In 1967, Ms. Krug was appointed director of the American Library Association's (ALA) Office for Intellectual Freedom. Two years later, she was appointed as Executive Director of the ALA's Freedom To Read Foundation. (FTRF) The FTRF's charter lists four purposes: promoting and protecting the freedom of speech and of the press, protecting the public's right of access to information and materials stored in the nation's libraries, safeguarding libraries' right to disseminate all materials contained in their collections, and supporting libraries and librarians in their defense of First Amendment rights by supplying them with legal counsel or the means to secure it.
Ms. Krug served as the FTRF's Executive Director for forty years. Her most noted accomplishment was the founding of the ALA's famous Banned Books Week campaign in 1982. Taking place every year during the last week of September, Banned Books Week celebrates books that have been challenged and / or banned outright from school libraries, public libraries, and bookstores due to the efforts of disgruntled individuals or pressure groups. The ALA offers kits and guidelines for building displays exhibiting banned books and educating people as to why the books should be kept publicly available.
Some of the challenged and / or banned books appearing on the ALA's Most Frequently Challenged List include J.D. Salinger's Catcher In The Rye, John Steinbeck's Of Mice And Men, Mark Twain's The Adventures Of Huckleberry Finn, and more recently, J.K. Rowling's series of Harry Potter novels. Many other titles have made the list as well. The most challenged or banned children's book of all time? Katherine Paterson's celebrated, beloved, and controversial 1977 novel, Bridge To Terabithia - one of my all-time favorite books.

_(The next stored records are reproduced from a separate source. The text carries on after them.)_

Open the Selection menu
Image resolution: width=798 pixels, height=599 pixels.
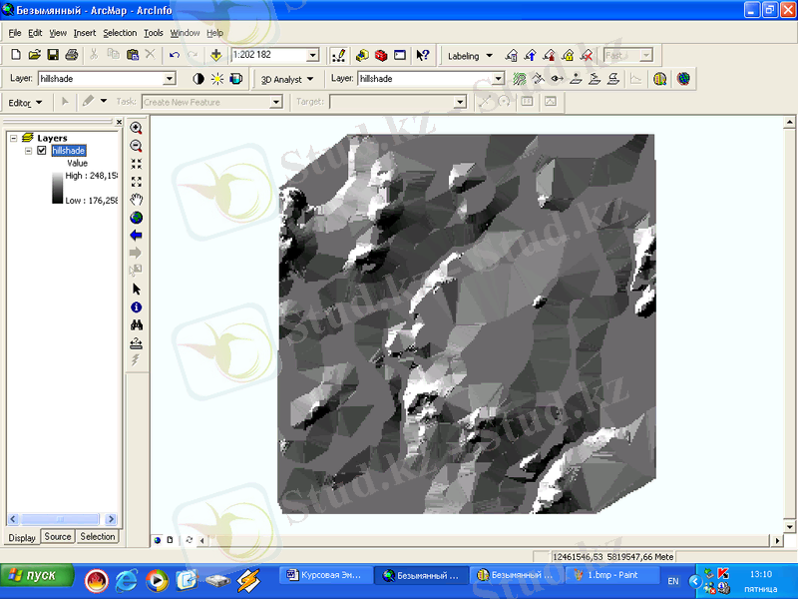(120, 33)
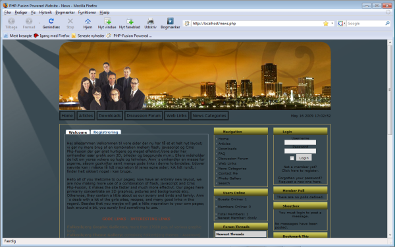Switch to the Registrering tab

[x=106, y=132]
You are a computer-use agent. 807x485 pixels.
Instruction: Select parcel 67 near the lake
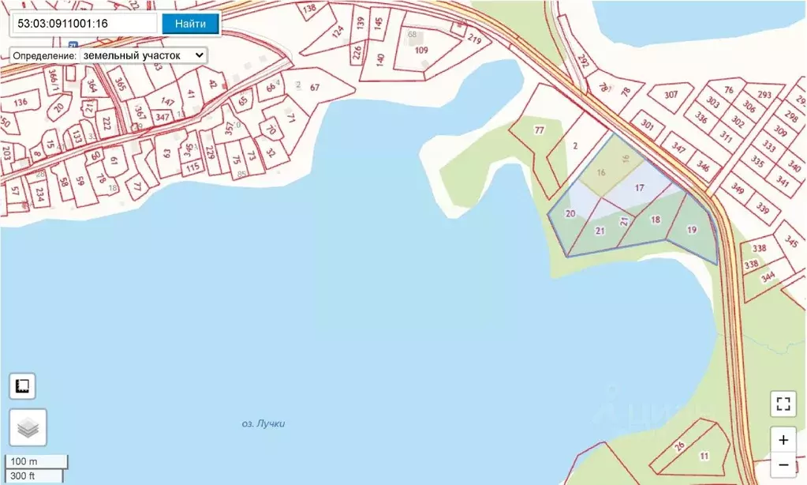tap(315, 88)
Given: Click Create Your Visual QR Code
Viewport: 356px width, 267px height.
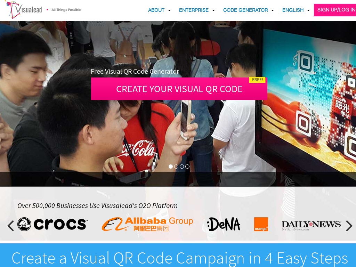Looking at the screenshot, I should [x=179, y=89].
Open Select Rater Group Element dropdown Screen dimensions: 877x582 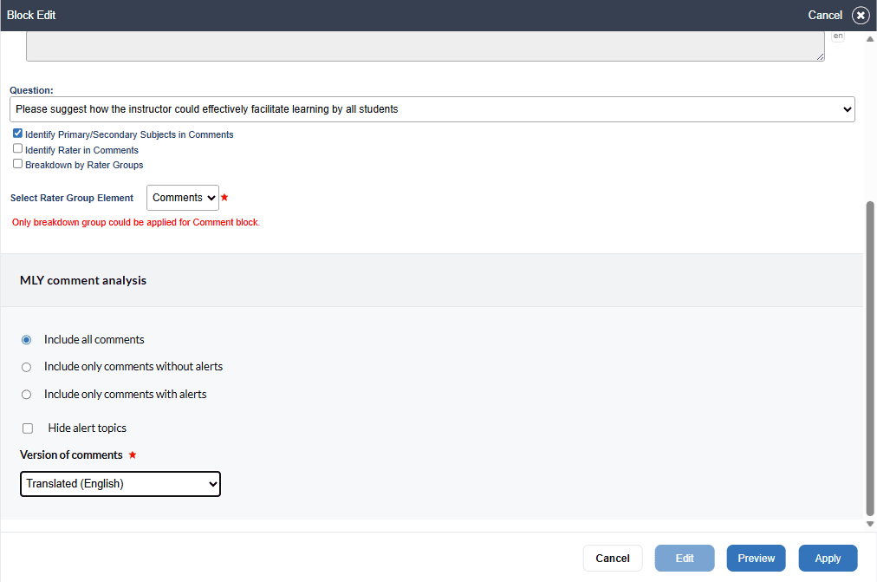183,198
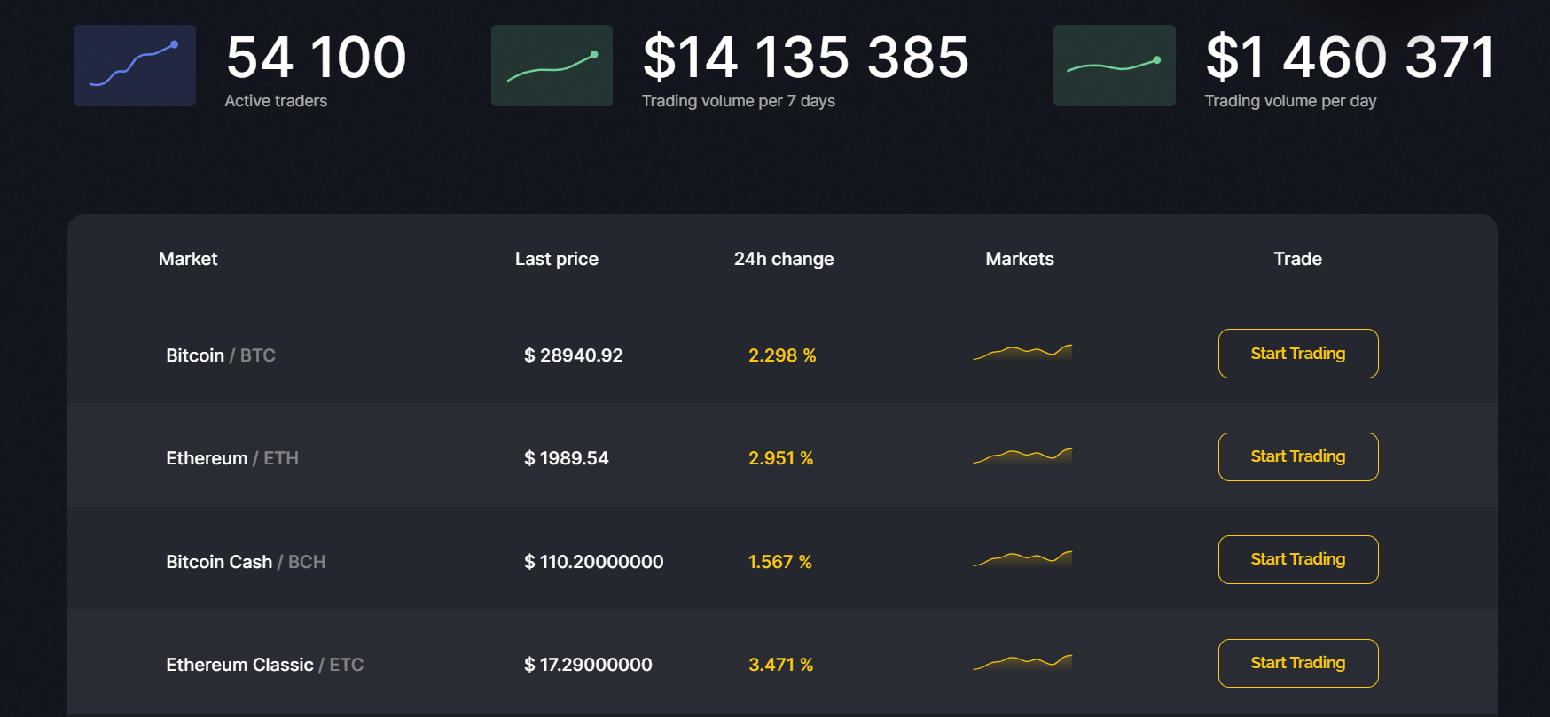Click the 7-day trading volume chart icon
This screenshot has width=1550, height=717.
click(x=552, y=66)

Among Ms. Krug's most recent accomplishments were her post 9-11 support of laws protecting the confidentiality of library patrons' use records and her vigorous opposition to the Bush administration's attempt to cut federal funding to libraries who refused to install filters on their computers or use other methods to block objectionable web sites. She strongly opposed the idea that libraries should censor any of the materials they provide to patrons.
Judith Krug was indeed a hero of the writing world. Her life's work was defending not only our right to freedom of expression, but the right of libraries and bookstores to carry our works, and the right of our readers to read them. She will be sorely missed.
1 comment:
Thank you, Eric, for posting this. I owe everything to librarians. Miss Brock, librarian at Ascher Silberstein elementary school in Dallas a while back, had that prim "librarian look" so common in those days, but she understood my need for things not usually available to 10-year-olds and did her best to please. Since then I've read far more library books than I've bought, and always it's been a pleasure I took for granted. Not to leave out the research libraries I've frequented. But Judith Krug indeed deserves special mention--without people like her, we'd be hopelessly ignorant.